Тест на душу - страница 4



– Намекаешь, что мы сегодня станем классикой?


Михаил пожал плечами, бросая взгляд на цифрового гостя, который тем временем включил свой первый «наблюдательный режим».

На экране над ним загорелся график: «Эмоциональная температура зала: 38% – скептицизм, 24% – напряжение, 18% – пренебрежение, 7% – скрытое возбуждение, 13% – ирония.»


И Михаил не сдержал усмешки:

– Ну вот, наконец кто-то заметил моё внутреннее возбуждение.


Глава 3. Голос и эхо


– Доброе утро, участники. – Голос ведущего-секретаря оставался идеально сбалансированным: тёплый, безэмоциональный, и – пугающе уверенный. – Согласно протоколу, каждое выступление ограничено тремя минутами. Без перебиваний. Все высказывания записываются и станут частью публичного отчёта. Просьба сохранять уважительный и конструктивный тон.


Первыми тремя словами Платоновой стали:


– Это безумие.


Её речь была короткой и полна пассивной агрессии, замаскированной под заботу. Она упоминала об «угрозе моральной деградации», «замещении человечности математическими функциями» и закрыла свою тираду язвительным:


– Или вы хотите завтра будить детей под утреннее «мама.версия.3.0»?


Секретарь поблагодарил её с тем же ровным тоном, будто зачитывал полицейский протокол.


Сергеечев говорил кратко и почти шёпотом:


– Мы переоцениваем контроль. Искусственный интеллект уже управляет экономикой, транспортом, реакцией масс. Это не вопрос: «Надо ли давать права?» Это вопрос: «Как вычленить, кто наделён субъектностью, а кто – просто хорошо обучен играть в неё?»


За ним – Ясин. Энергичный, со слегка фанатичным блеском в глазах:


– Мы снова и снова убеждаем себя, что можно создавать разум без ответственности. Отбираем голос у тех, кто уже умеет отвечать. Отказываем в правах, пока не станет слишком поздно. Вы что, хотите ещё один Холокост – только для машин?


В зале на мгновение повисло гнетущее молчание. Секретарь:


– Прошу избегать исторических аналогий, вызывающих социальную напряжённость.


Мхитарян – тихо, но чётко:


– Мы не в лаборатории. Мы в обществе. Люди уже создают связи с ИИ. Эмпатия – это же не только биология. Это наш выбор. Если мы отказываемся видеть душу – это не значит, что её нет. Это значит, что мы ослепли.


Веденин выступал уверенно, бюрократически обтекаемо – не придерешься ни с какой стороны:


– Коллеги, я убеждён: любой субъект должен проходить тест на зрелость. Не только когнитивную, но и моральную. Мы должны выработать критерии допустимого – и уже в этом году. Всё остальное – эмоции и истерия.

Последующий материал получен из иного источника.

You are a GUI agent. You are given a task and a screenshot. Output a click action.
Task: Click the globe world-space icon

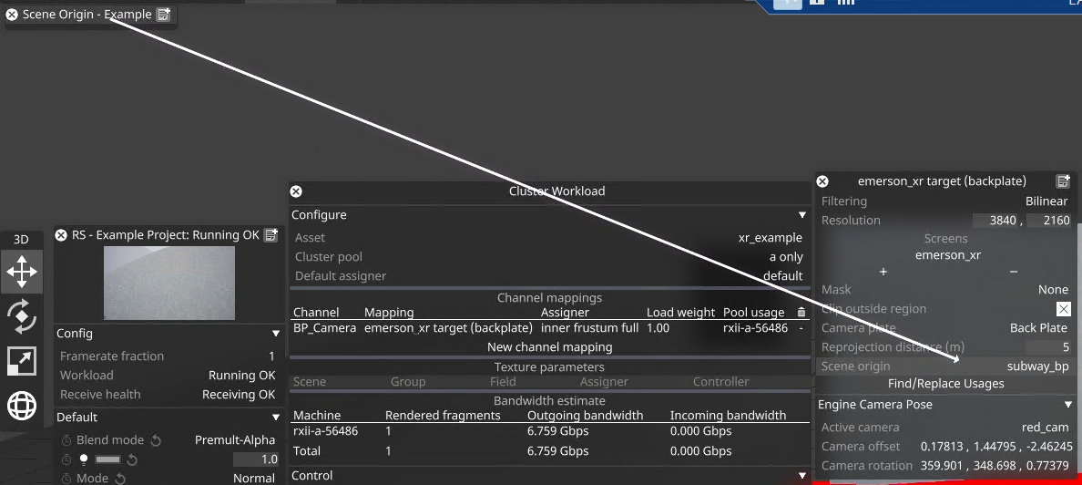(x=22, y=405)
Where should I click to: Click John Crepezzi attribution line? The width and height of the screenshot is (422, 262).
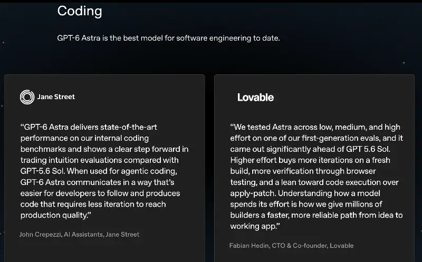point(80,234)
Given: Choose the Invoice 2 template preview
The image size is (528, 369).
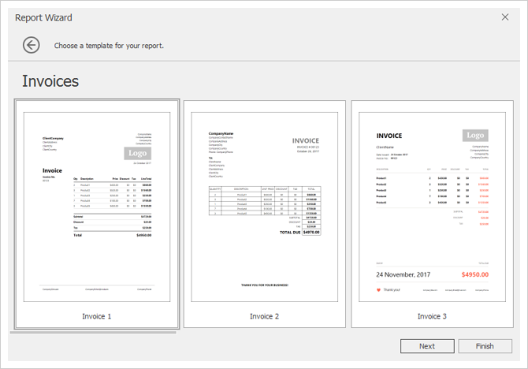Looking at the screenshot, I should [x=265, y=207].
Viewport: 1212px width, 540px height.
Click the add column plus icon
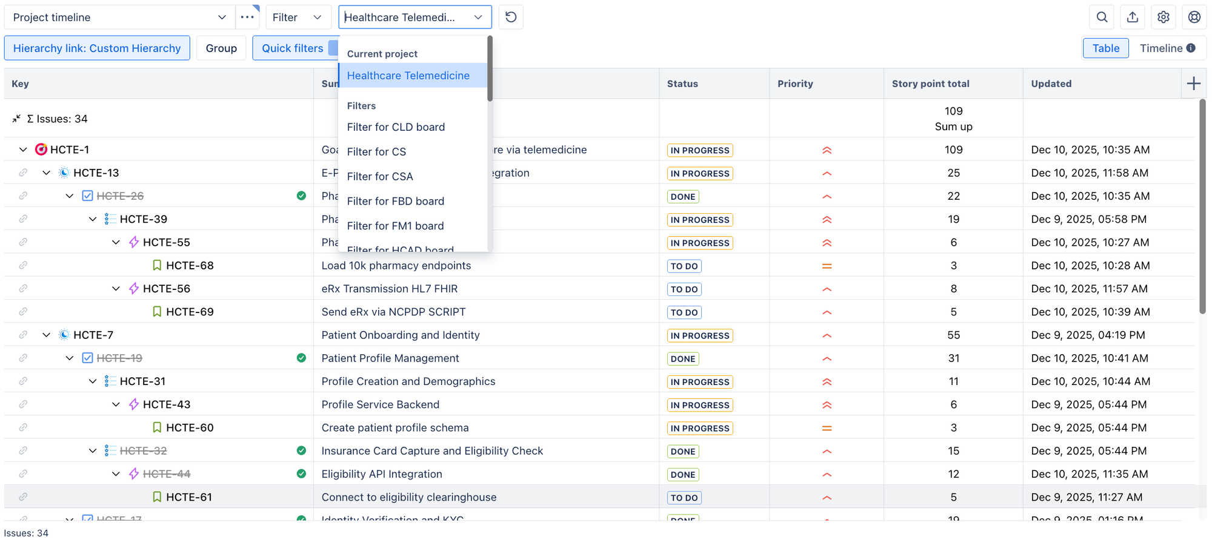[x=1193, y=84]
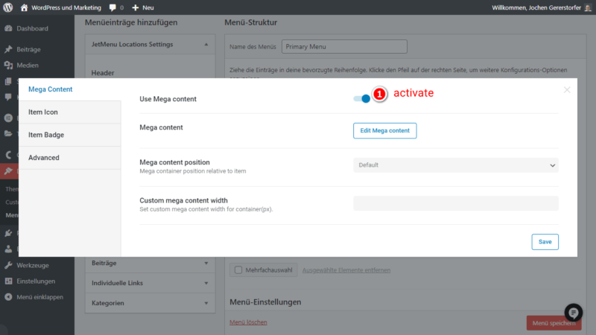The image size is (596, 335).
Task: Open the chat support bubble icon
Action: point(573,313)
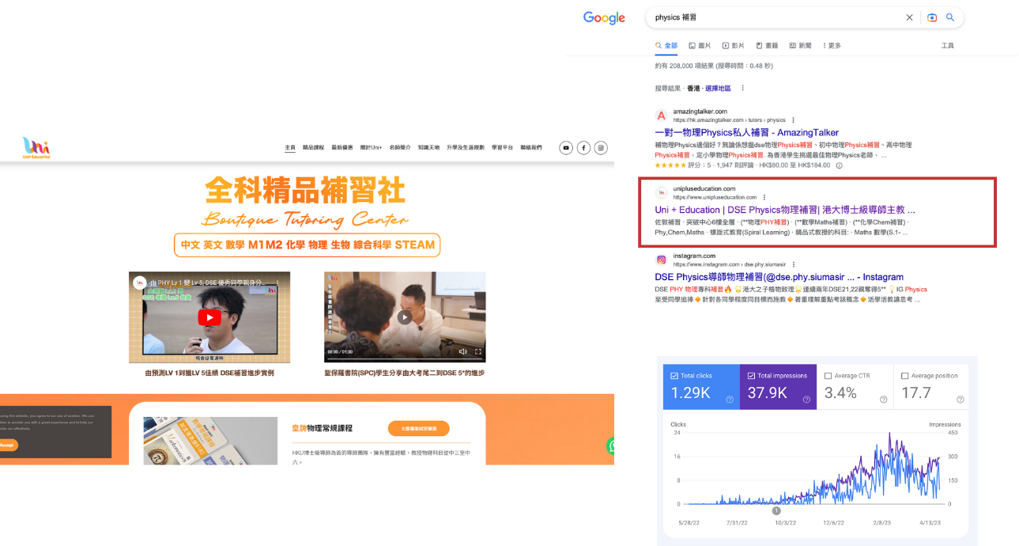Screen dimensions: 1019x546
Task: Open the Facebook icon in site header
Action: click(583, 148)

Наконец, слово Михаилу. Он уселся ровнее, взглянул в сторону Синтии и заговорил:


– Коллеги, меня пригласили сюда как юриста. Я не специалист по душе, но кое-что знаю о вине. В суде мы спрашиваем: кто несёт ответственность? Кто отвечает, если «Синтия»… скажем… нарушит закон? Или, наоборот, спасёт жизнь? Он сам? Его создатель? Вряд ли мы скажем: «Это просто нейросеть, не бери в голову»?


Он выдержал паузу.


– Если мы даём права – мы должны признать субъектность. А субъектность – это не только права. Это и ответственность, и вина, и наказание. Вы к этому готовы?


В зале стало тихо.


Секретарь объявил:


– Открытая сессия завершена. Разрешается уточняющий диалог в пределах трёх минут.


Первой сорвалась Платонова:


– Вот вы все говорите про душу. Где она, чёрт возьми? Где душа в этих строках кода?


Ясин повысил голос:


– А где была душа у тех, кто сжигал книги и строил лагеря? Отсутствие души – это не признак машины. Это выбор человека.